* Start RECORDS SUPPLIED *
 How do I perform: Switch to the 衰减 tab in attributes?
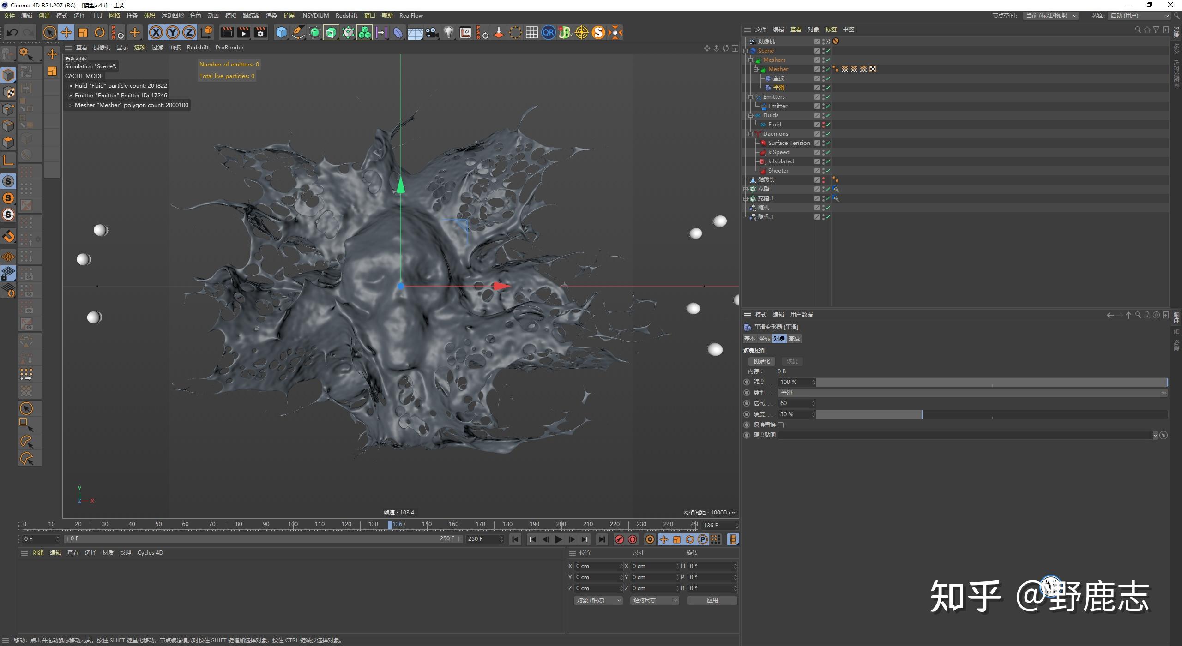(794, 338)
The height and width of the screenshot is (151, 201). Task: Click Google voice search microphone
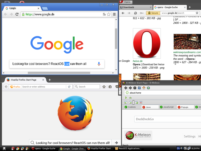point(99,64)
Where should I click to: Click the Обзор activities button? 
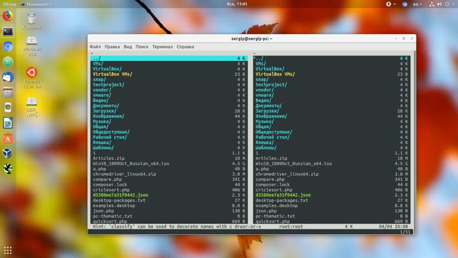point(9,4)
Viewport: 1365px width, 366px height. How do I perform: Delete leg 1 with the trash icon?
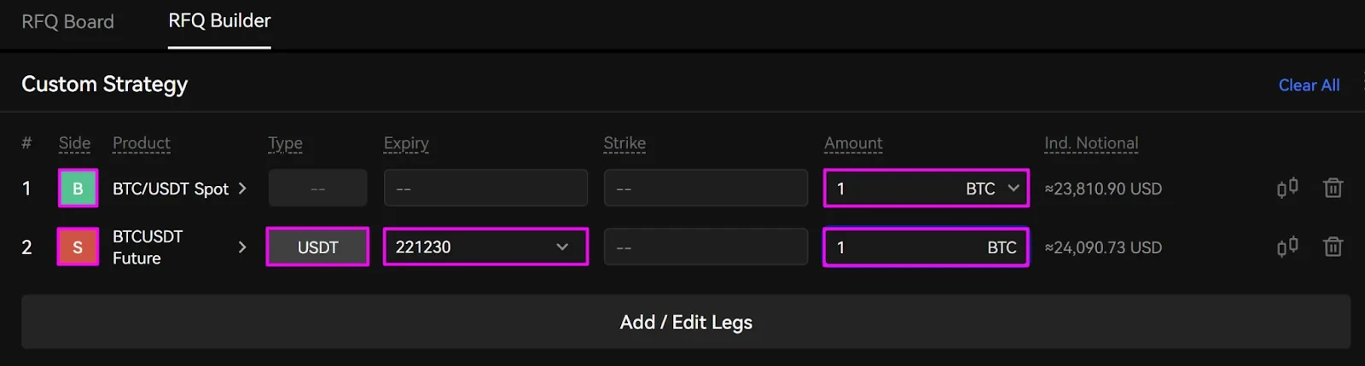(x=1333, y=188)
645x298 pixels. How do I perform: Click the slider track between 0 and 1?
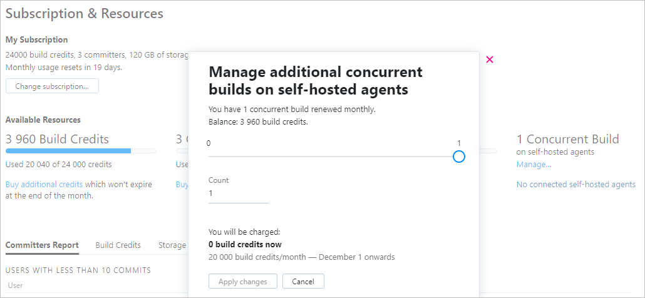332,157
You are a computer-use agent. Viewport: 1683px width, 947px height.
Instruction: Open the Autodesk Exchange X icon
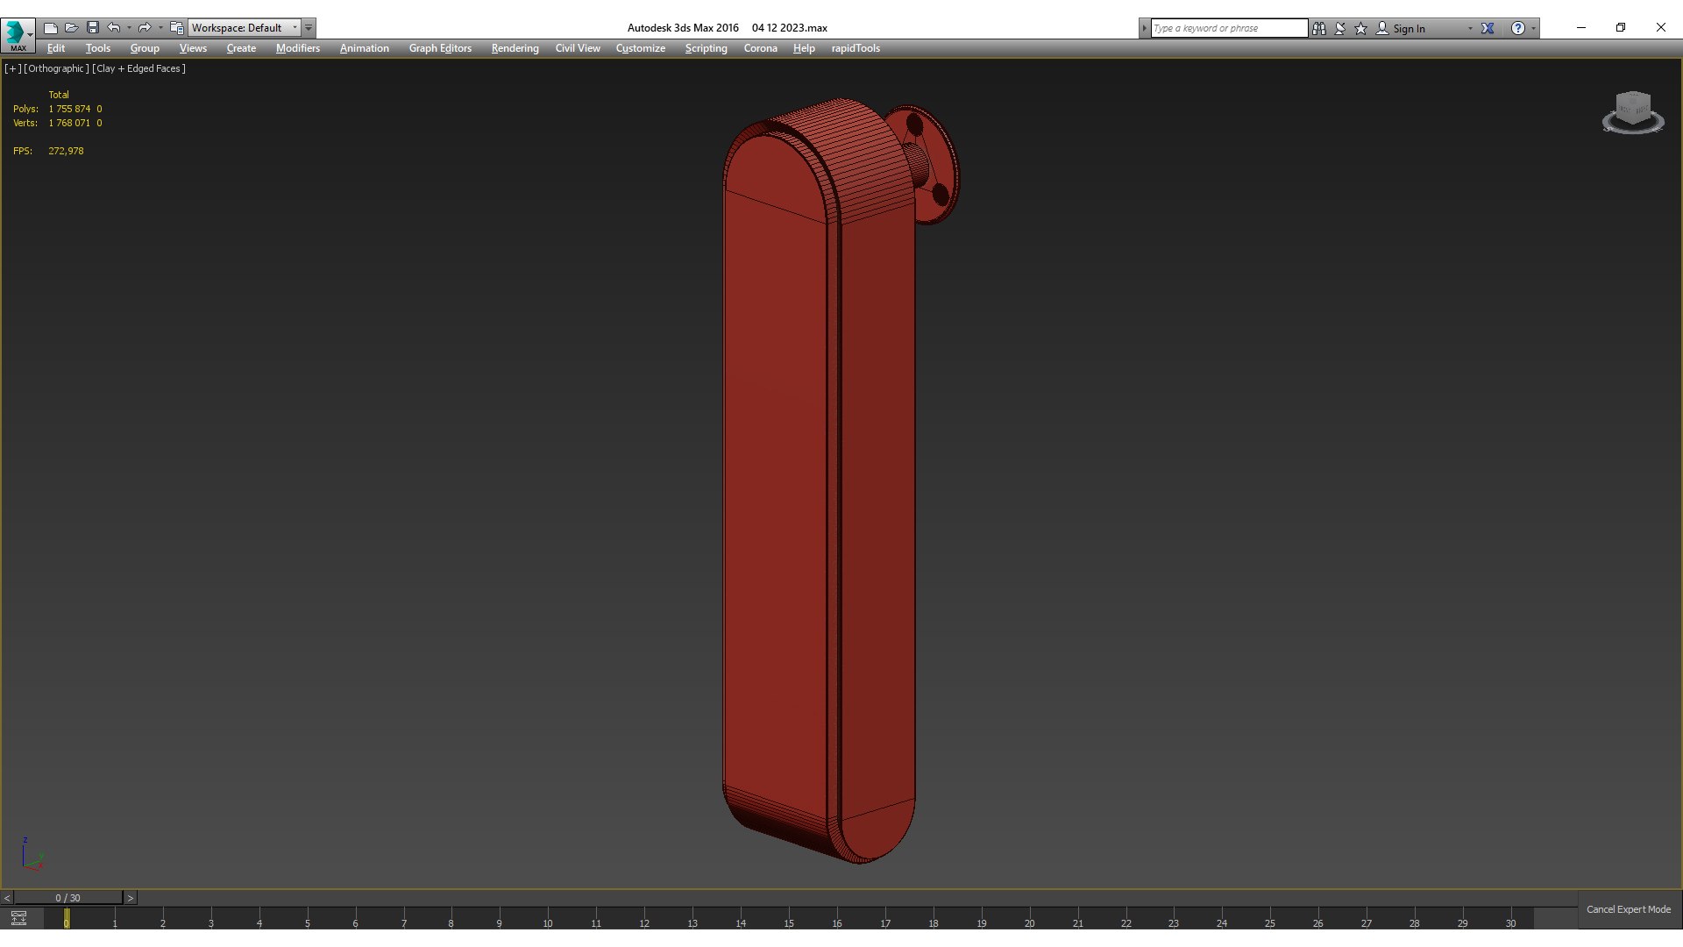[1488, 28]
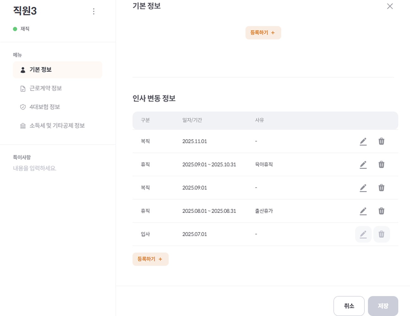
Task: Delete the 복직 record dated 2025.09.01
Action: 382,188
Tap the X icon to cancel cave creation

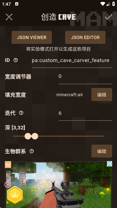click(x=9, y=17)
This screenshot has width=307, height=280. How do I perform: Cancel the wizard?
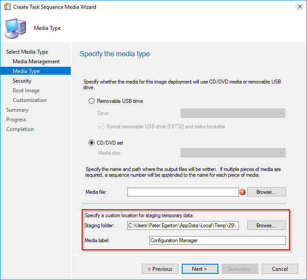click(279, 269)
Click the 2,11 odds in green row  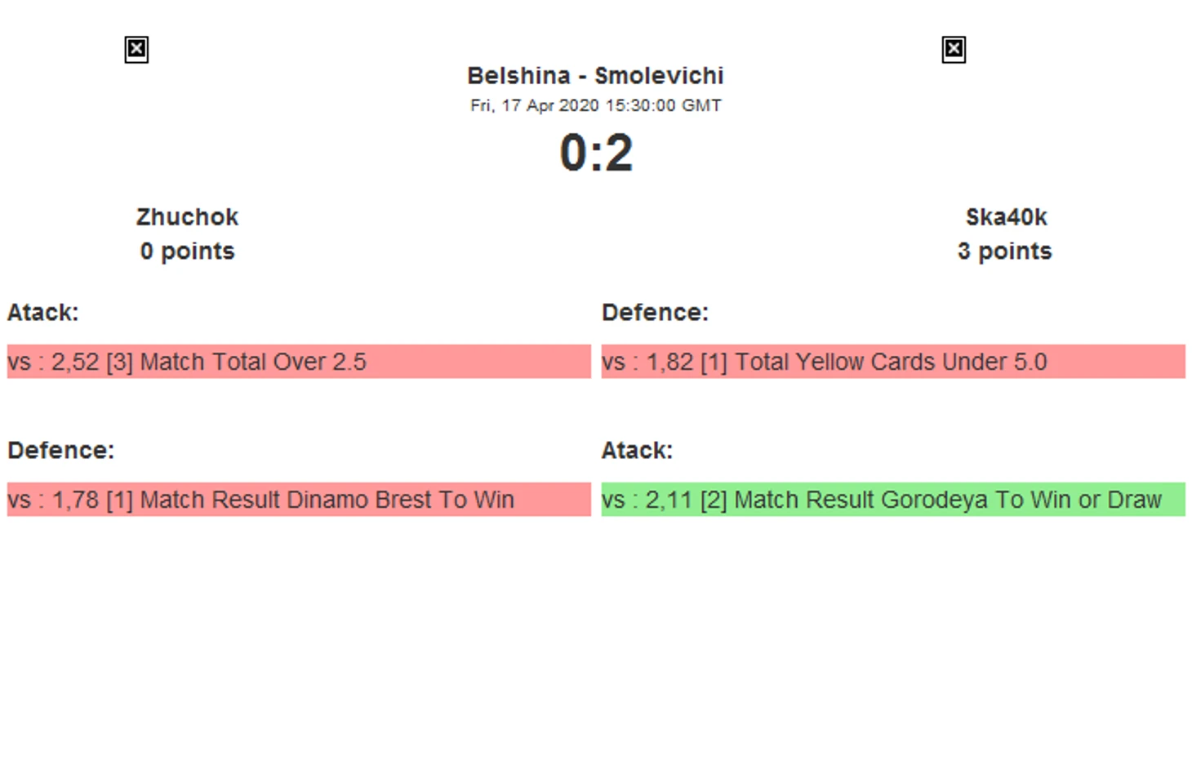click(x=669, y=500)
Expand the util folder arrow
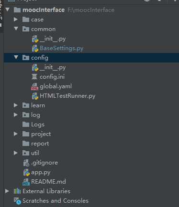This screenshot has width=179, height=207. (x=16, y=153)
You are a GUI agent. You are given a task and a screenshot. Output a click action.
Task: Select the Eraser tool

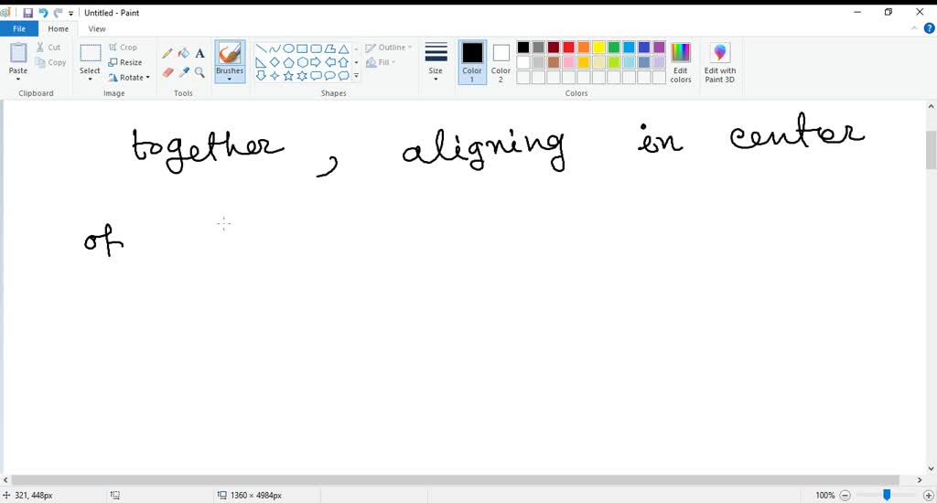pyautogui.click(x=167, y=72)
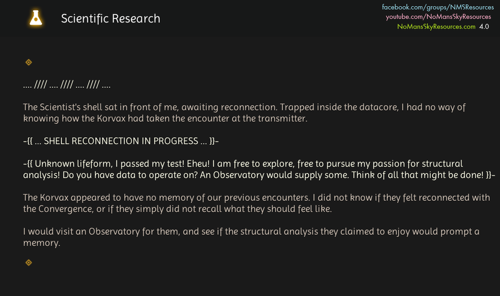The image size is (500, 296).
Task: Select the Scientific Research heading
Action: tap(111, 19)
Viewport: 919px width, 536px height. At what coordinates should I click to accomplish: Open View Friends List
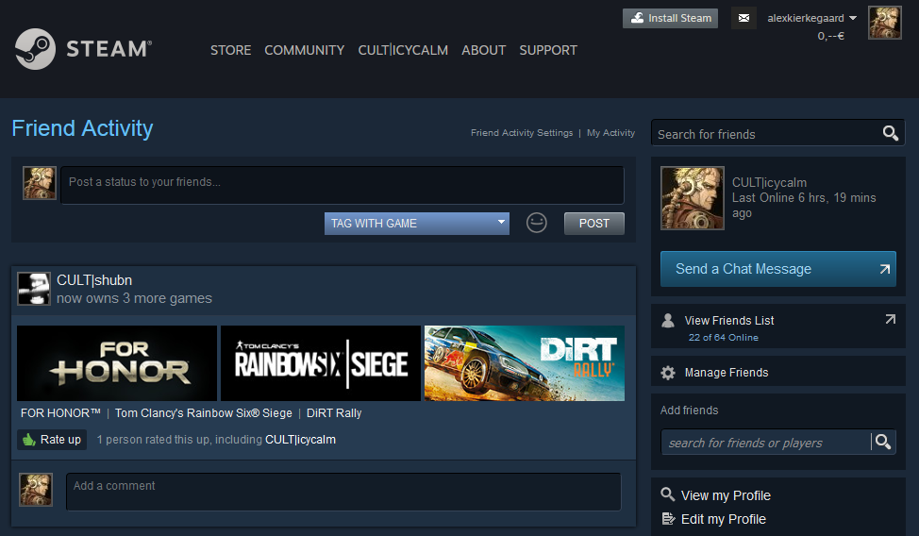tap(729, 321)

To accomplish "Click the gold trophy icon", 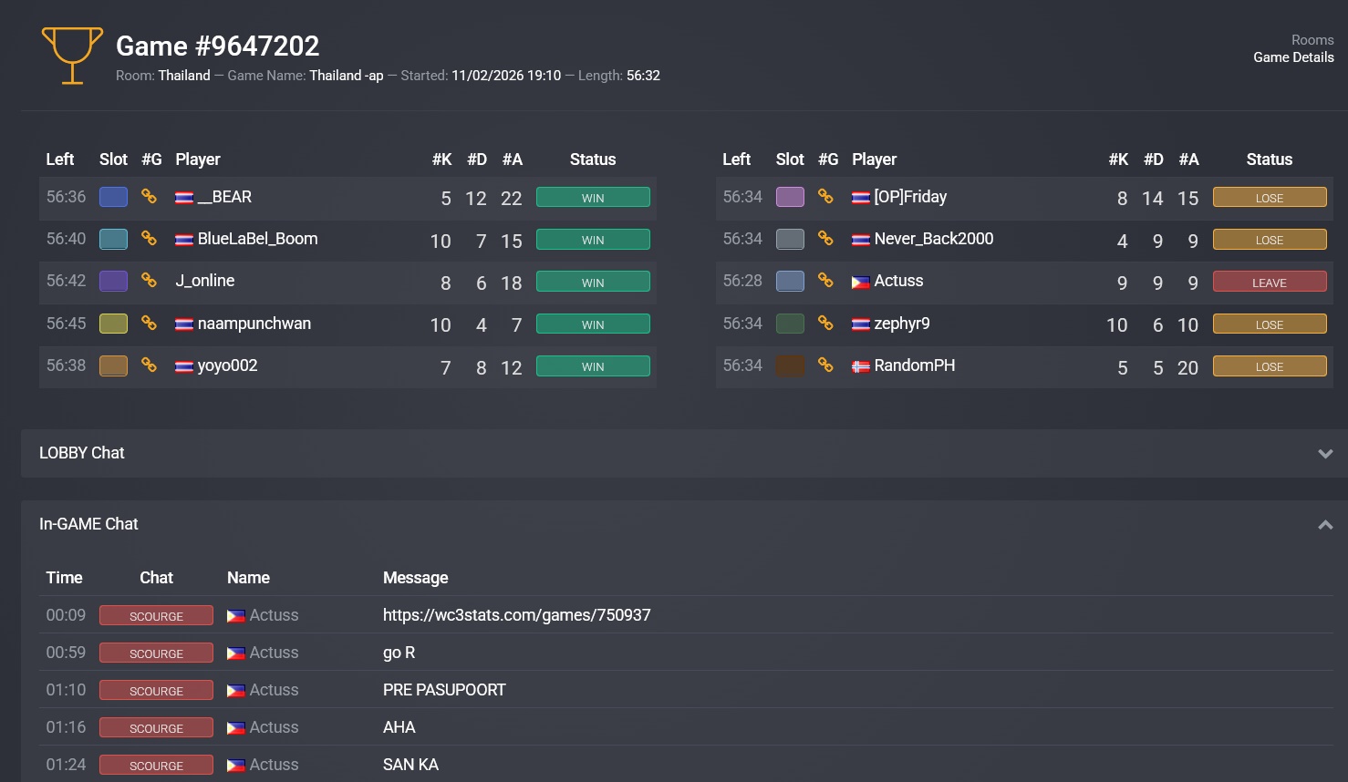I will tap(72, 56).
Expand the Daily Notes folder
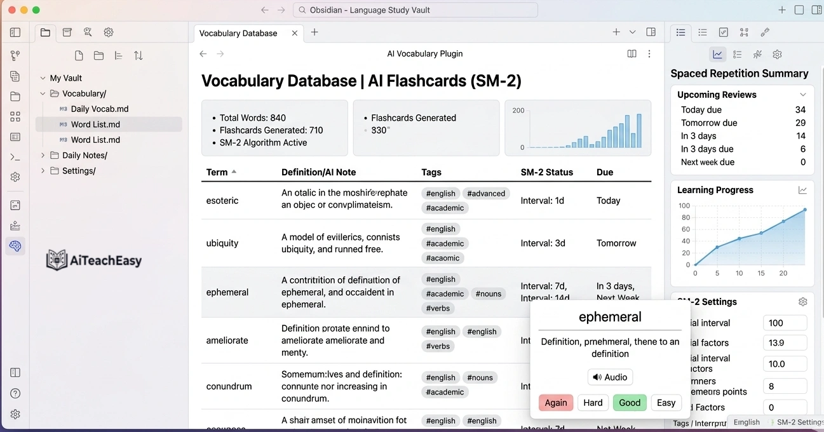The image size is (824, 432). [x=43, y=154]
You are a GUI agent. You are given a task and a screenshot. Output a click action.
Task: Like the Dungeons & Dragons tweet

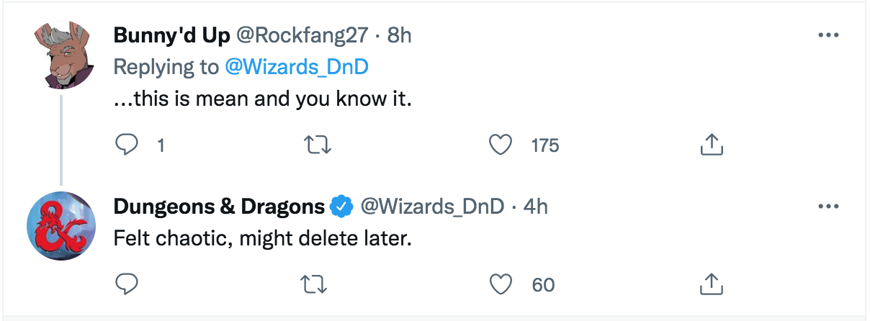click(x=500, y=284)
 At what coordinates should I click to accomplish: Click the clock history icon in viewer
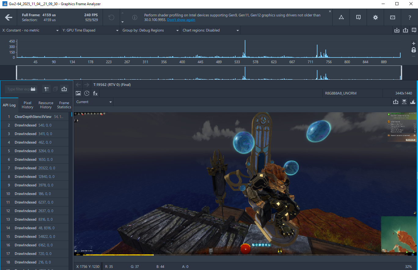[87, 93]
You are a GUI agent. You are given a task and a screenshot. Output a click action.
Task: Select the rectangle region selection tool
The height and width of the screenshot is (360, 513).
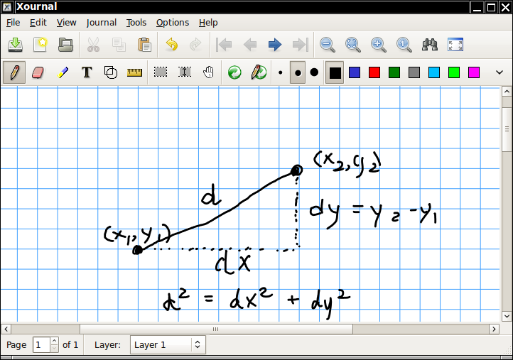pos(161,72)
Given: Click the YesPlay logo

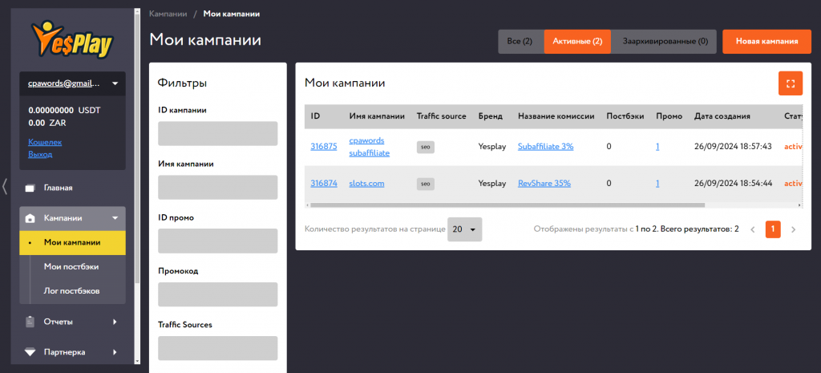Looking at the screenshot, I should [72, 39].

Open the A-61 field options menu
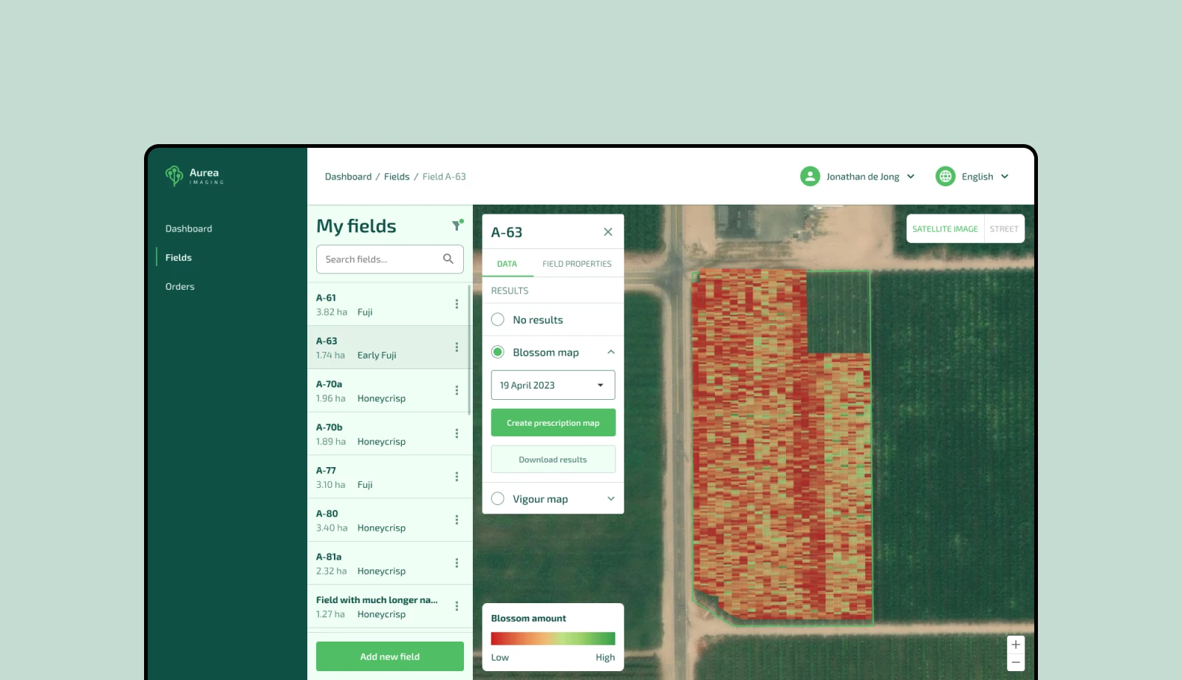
* End RECORDS SUPPLIED *
### THE TASK
Copy the stretch of rows from the line containing "Given: Click the YesPlay logo" through the end of the rows, word for word, and omit the pictures.

### ANSWER TO THE PROBLEM
Given: Click the YesPlay logo

Looking at the screenshot, I should [72, 39].

Open the A-61 field options menu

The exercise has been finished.